Supplied material:
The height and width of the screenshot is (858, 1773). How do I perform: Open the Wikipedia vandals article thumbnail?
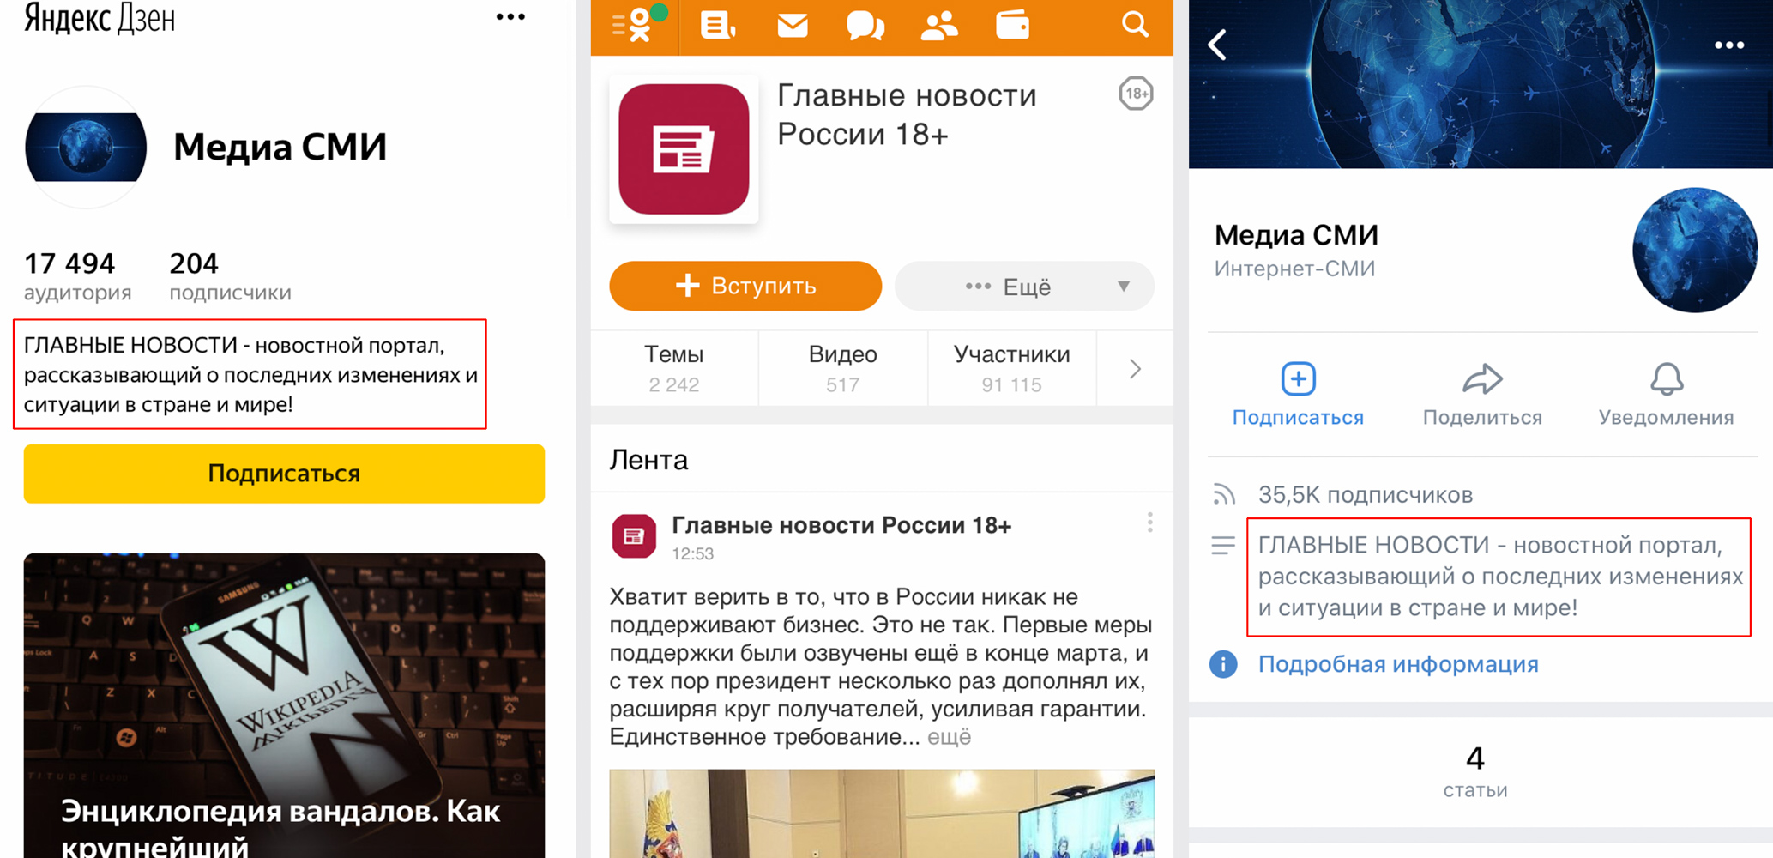click(284, 705)
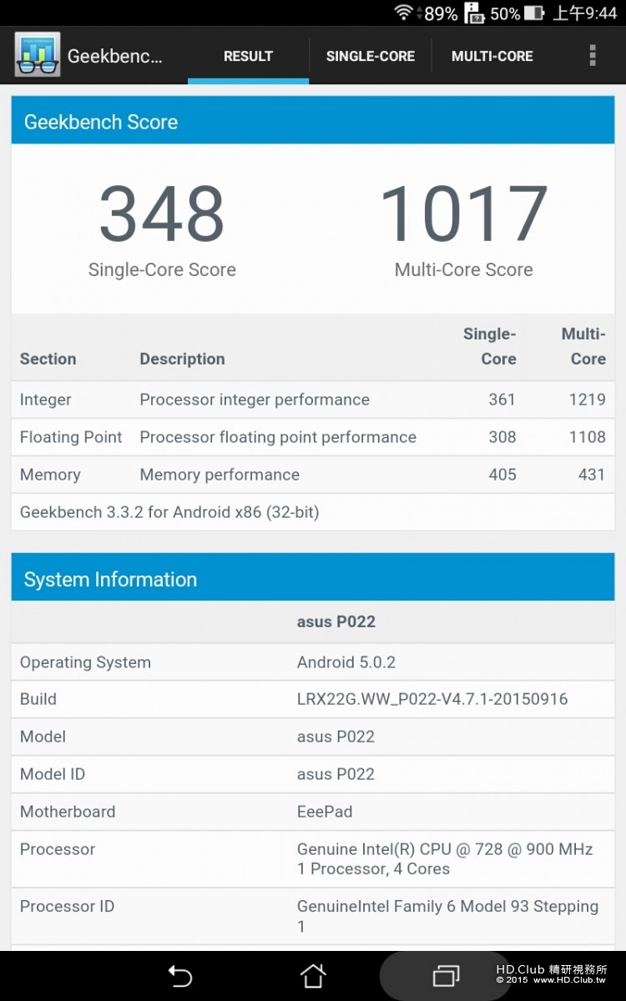Tap the Geekbench Score header banner
Screen dimensions: 626x1001
(x=313, y=119)
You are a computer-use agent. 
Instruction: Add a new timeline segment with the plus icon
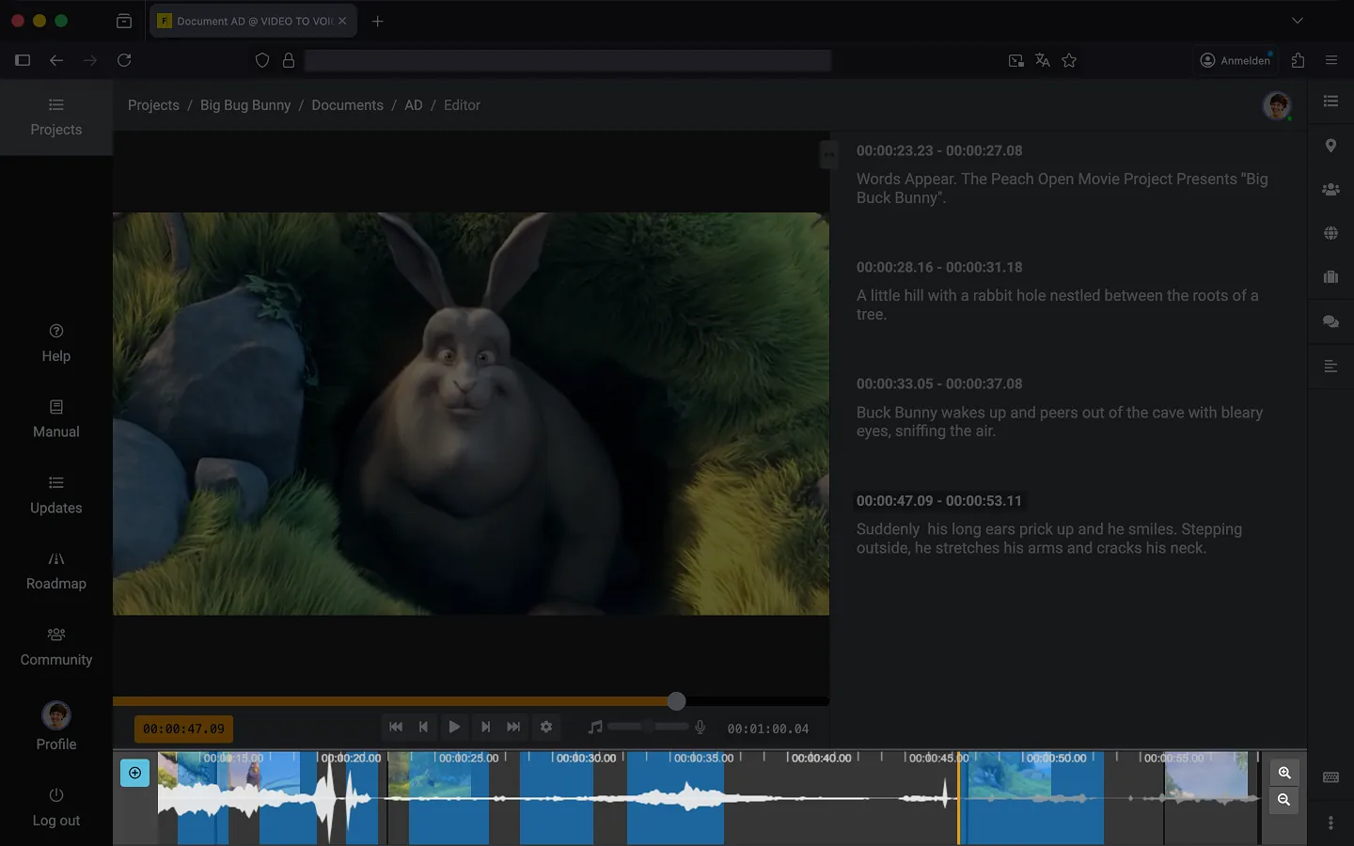[x=135, y=773]
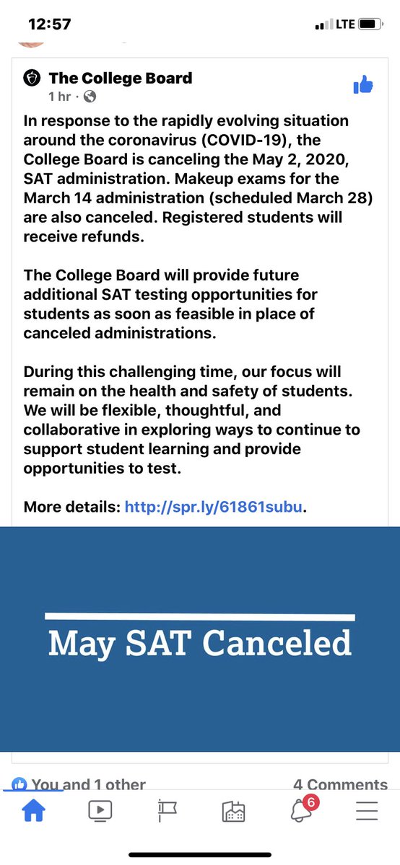Viewport: 400px width, 865px height.
Task: Tap the status bar time 12:57
Action: pyautogui.click(x=49, y=24)
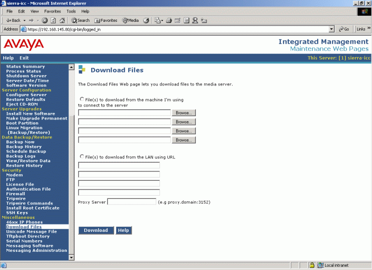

Requirement:
Please repeat exactly the lines from the one containing "Instruction: Add a" through the end of the entries, both included, omitting pictures.

Written reply:
Instruction: Add a new timeline segment with the plus icon
[x=135, y=773]
Viewport: 400px width, 865px height.
Task: Tap the status bar time 12:57
Action: pyautogui.click(x=49, y=24)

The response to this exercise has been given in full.